Perkembangan ngalogat-Sunda kemudian, sepenuhnya mengikuti konvensi bahasa Sunda yang egaliter dan tidak terpaku pada satu aturan standard. Kosa-kata Sunda yang dipilih untuk menerjemahkan  kosa-kata Arab itu, menyesuaikan kepada khazanah bahasa di mana pesantren berada.

Sejauh ini, kekhasan ngalogat tidak terletak pada bahasa Sunda lokal yang digunakan, seperti Ciamis atau Cianjur, tetapi lebih pada pribadi kyai yang mengajarkan kitab jenis tertentu. Misalnya untuk tafsir Al-Jalalain, yang diakui secara luas adalah pembacaan yang dilakukan oleh Ajengan Santiong Cicalengka Bandung. Pembacaan Alfiyah Ibnu Malik merujuk kepada Ajengan Utsman dari Pesantren Sadang Wanaraja Garut. Dan pembacaan Jauhar al-Tauhid, merujuk kepada Ajengan Khoer Afandi dari pesantren Miftahul Huda Manonjaya Tasikmalaya. Hasil ngalogat dari para ajengan itulah yang kemudian meluas ke berbagai penjuru Sunda mengikuti persebaran para santri.

Dari alur seperti itulah, tradisi ngalogat telah menjadi proses pewarisan bahasa Sunda yang efektif dan lestari, dan harus diakui telah teruji sebagai cara pembinaan bahasa Sunda yang baik menurut pesantren dan masyarakat di sekitarnya. Ngalogat telah mengabadikan kekayaan beragam dialek bahasa Sunda ke dalam sebuah sistem pengajaran yang sekalipun tidak dibakukan, namun dijaga oleh kepentingan sosial-historis (demi tetap berlangsugnya model pengajaran pesantren) dan psikologis-spiritual (mengacu pada relasi ajengan-santri dan ‘kepatuhan’ pada sejumlah aturan dalam kitab kuning). 
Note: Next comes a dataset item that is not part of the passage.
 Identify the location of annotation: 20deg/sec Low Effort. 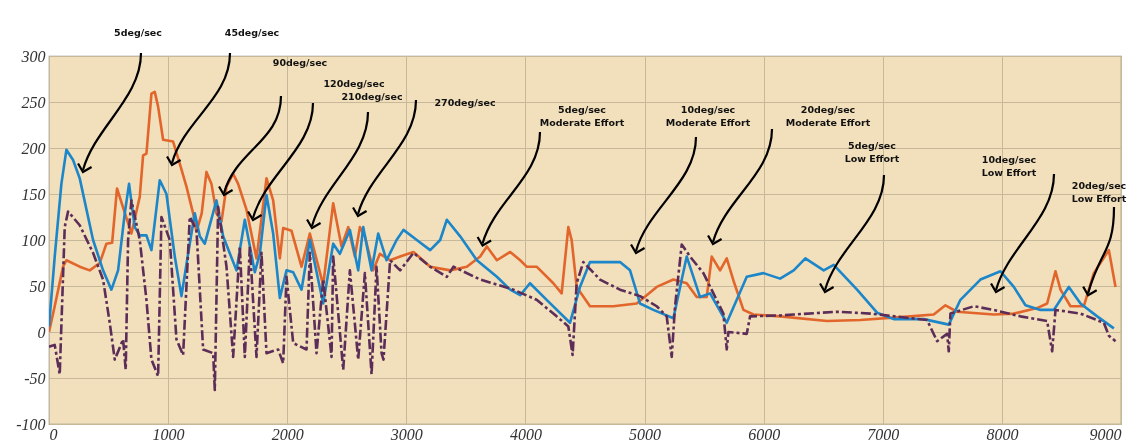
(1099, 192).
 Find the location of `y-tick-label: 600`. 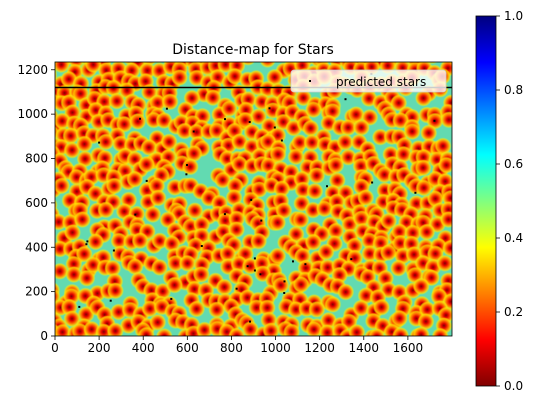

y-tick-label: 600 is located at coordinates (36, 203).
Bahasa Sunda, dengan demikian semakin mengakar dalam diri santri, karena selain diharuskan mampu membaca secara benar dan menerjemahkan kitab kuning ke dalam bahasa Sunda, santri juga dituntut untuk mampu mentransformasikan hasil bacaannya dalam bentuk –terutama— ceramah dalam bahasa Sunda. Dalam proses tersebut, ia akan dianggap berhasil jika mampu berbahasa Sunda secara baik yang diukur dari penerimaan masyarakat di sekitarnya.
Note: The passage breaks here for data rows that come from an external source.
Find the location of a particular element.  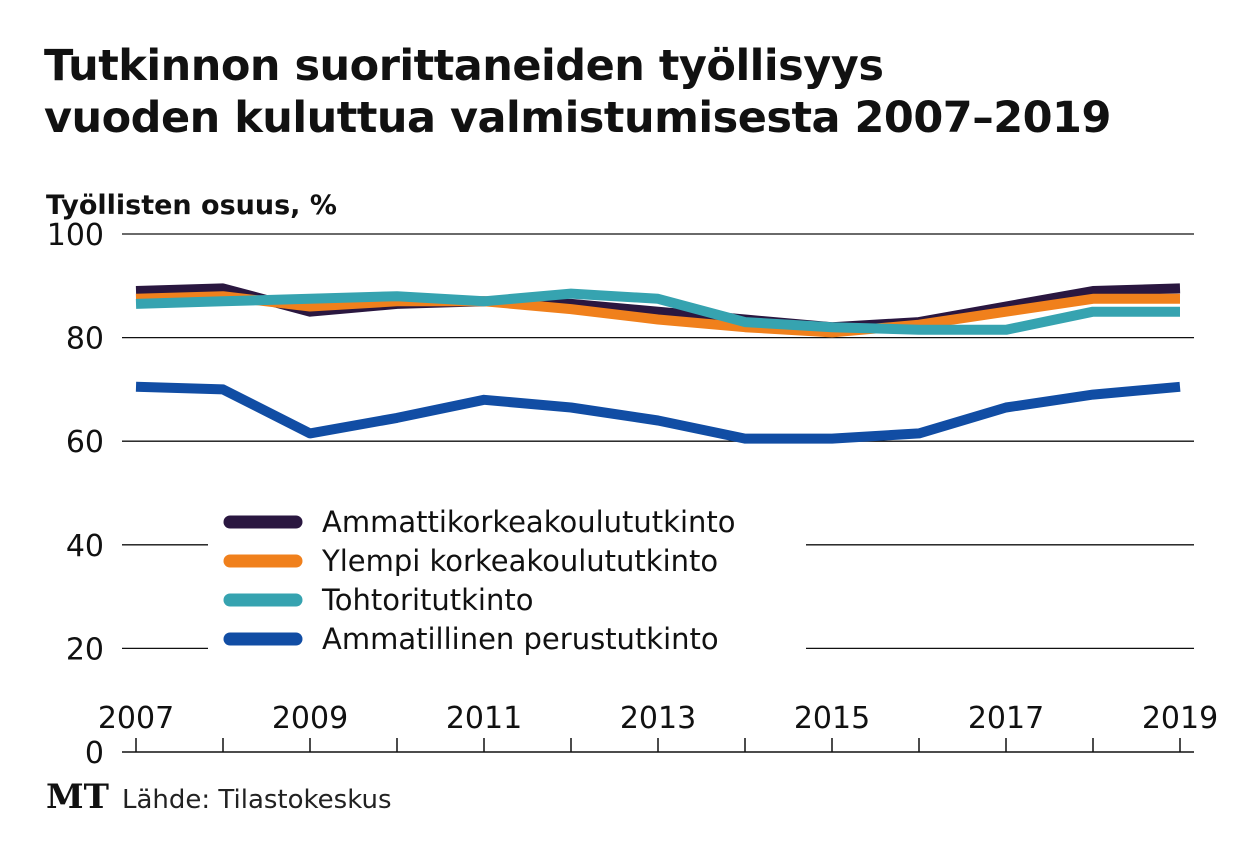

y-tick-label-40: 40 is located at coordinates (85, 546).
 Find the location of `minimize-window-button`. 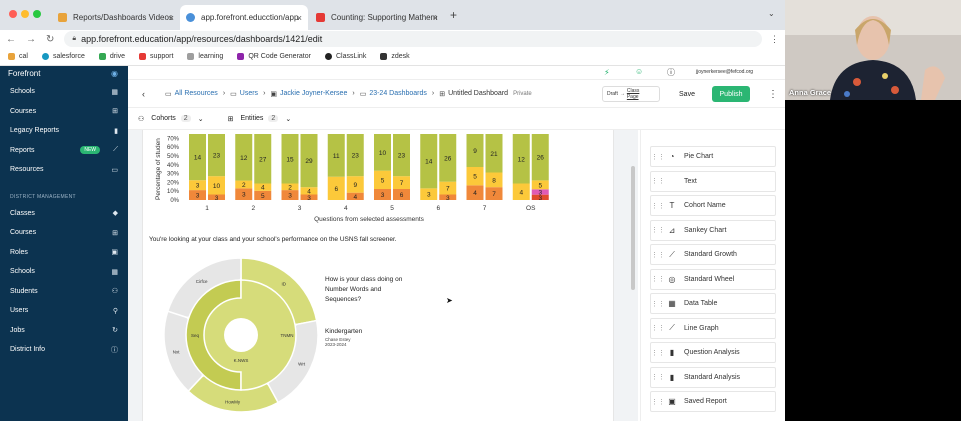

minimize-window-button is located at coordinates (25, 14).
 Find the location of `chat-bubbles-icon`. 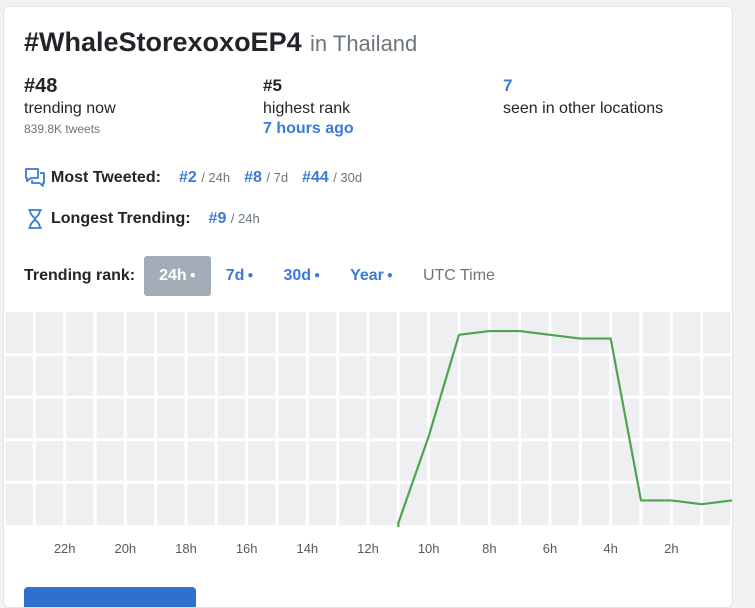

chat-bubbles-icon is located at coordinates (36, 178).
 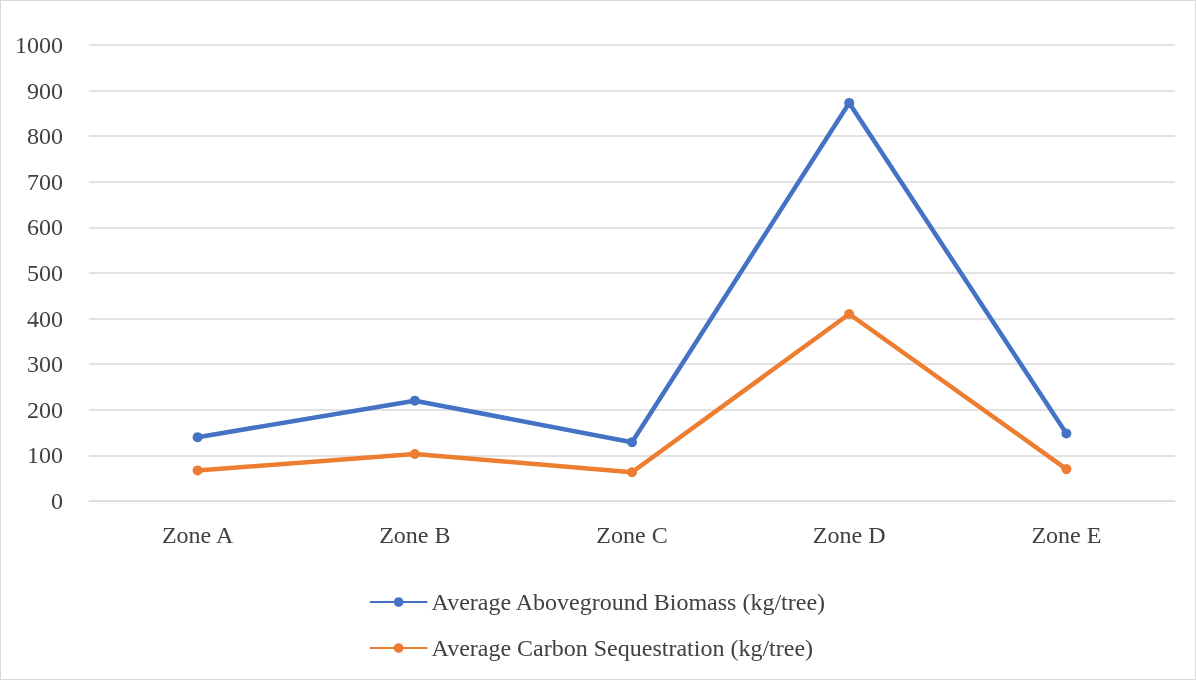 I want to click on x-tick-label: Zone D, so click(x=849, y=535).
Di pesantren salafiyah, santri akan menempuh pendidikan antara 5-7 tahun masa belajar yang dibagi dalam beberapa tingkat. Sejak masuk di kelas satu hingga dinyatakan lulus, santri belajar dengan cara ngalogat Sunda. Bagaimana dengan santri dari wilayah luar Sunda lainnya? Mereka harus konsisten. Mereka belajar di tatar Sunda, karena itu wajib belajar bahasa Sunda. Bahwa setelah pulang nanti mereka ngalogat dengan bahasa ibunya kembali, bukanlah persoalan. Yang penting selama belajar, mereka mampu berbahasa Sunda dengan baik. 

Demikianlah, pesantren terbukti sebagai penjaga bahasa ibu yang tangguh, memiliki potensi besar untuk kelestarian bahasa Sunda di masa depan.